Meine drei besten Bücher des Jahres 2020
Urgh, was für ein Jahr. Aber wenn es etwas gibt, dass man ohne Einschränkungen in gewohnter Form machen konnte, dann lesen. Und ich muss sagen: Es war ein gutes Lesejahr, überraschend auch. Denn ich kann mich nicht daran erinnern, in der Vergangenheit derart viele Erzählbände in den Programmen deutschsprachiger Verlagshäuser gesehen zu haben. Überraschend ist auch, zumindest für mich persönlich, dass ich keinen dieser Bände zu meinen drei besten Büchern dieses Jahres gewählt habe.
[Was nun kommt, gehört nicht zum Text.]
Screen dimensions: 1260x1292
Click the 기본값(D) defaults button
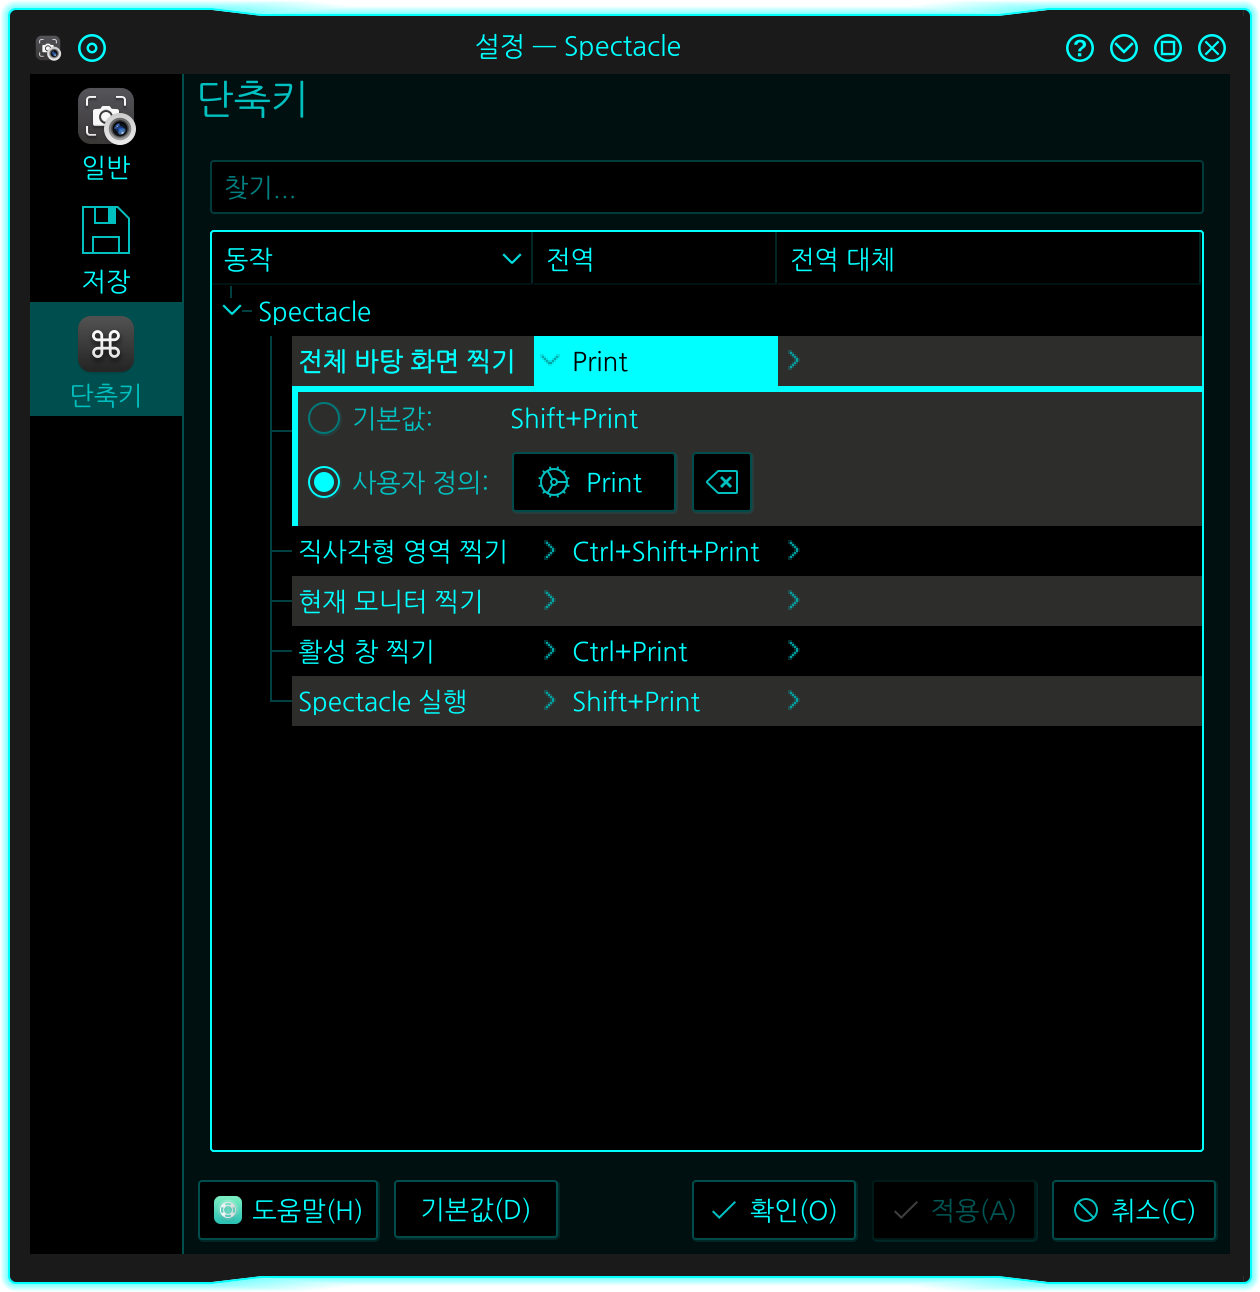476,1210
Get crazy in this town: Wenn rot kommt von Petra Piuk und Barbara Filips
Wenn rot kommt: Wer jetzt an den Weihnachtsmann denkt, liegt gar nicht mal so falsch. Doch hat der, öhm, Roman, den uns die Autorin Petra Piuk und Fotografin Barbara Filips vorlegen, nur jahreszeitlich mit dem Fest der Liebe zu tun. Rot spielt hier auf rot und schwarz wie in Roulette an. Es ist eine Las Vegas-Geschichte, erzählt in Worten und rot gefilterten Schwarz-Weiß-Fotografien, die so ziemlich genau das liefert, was man sich unter einer Las Vegas-Geschichte so vorstellt.
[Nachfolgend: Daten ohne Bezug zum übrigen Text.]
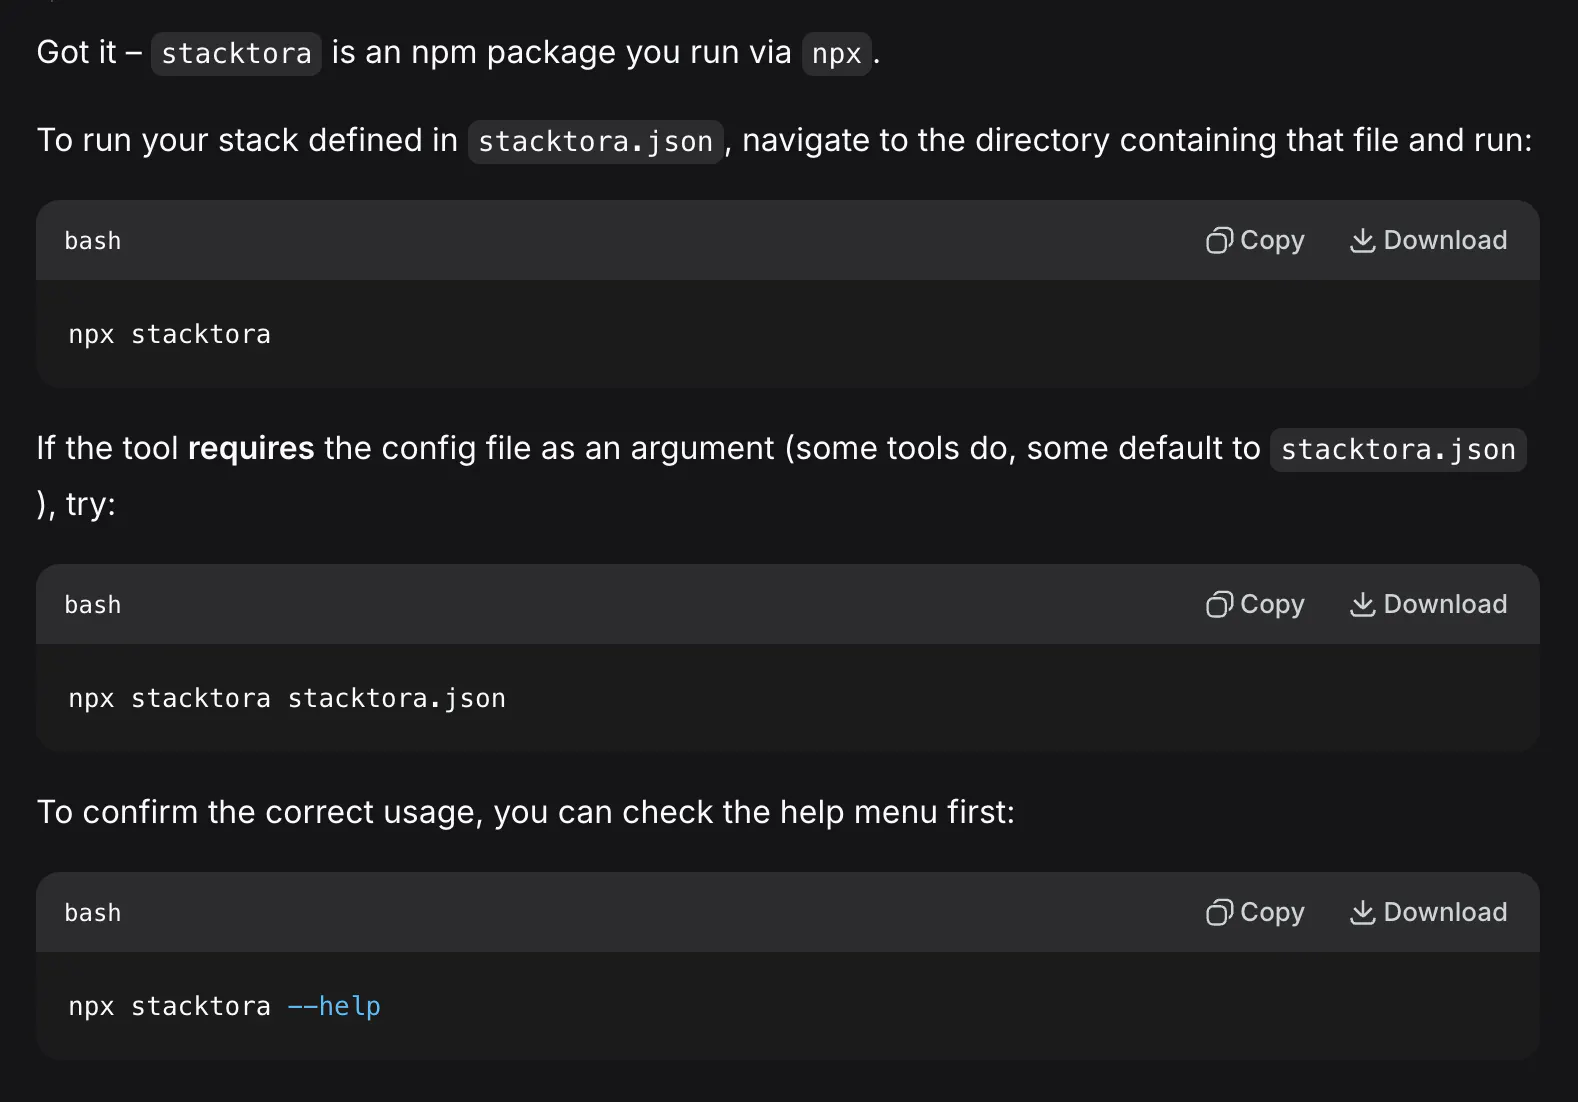Click the 'npx stacktora' code line
The height and width of the screenshot is (1102, 1578).
170,334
Das flüchtige Glück: Grundlagenforschung von Anke Stelling
Anke Stellings Erzählband Grundlagenforschung taucht ab in die Kampfzone heterosexueller Paarbeziehungen, in denen ihre Protagonistinnen das Glück jagen und sofort misstrauisch werden, wenn es dann doch mal klappt. Es sind vierzehn schwungvoll erzählte Texte, die die Melancholie verkorkster Liebschaften humorvoll auflösen.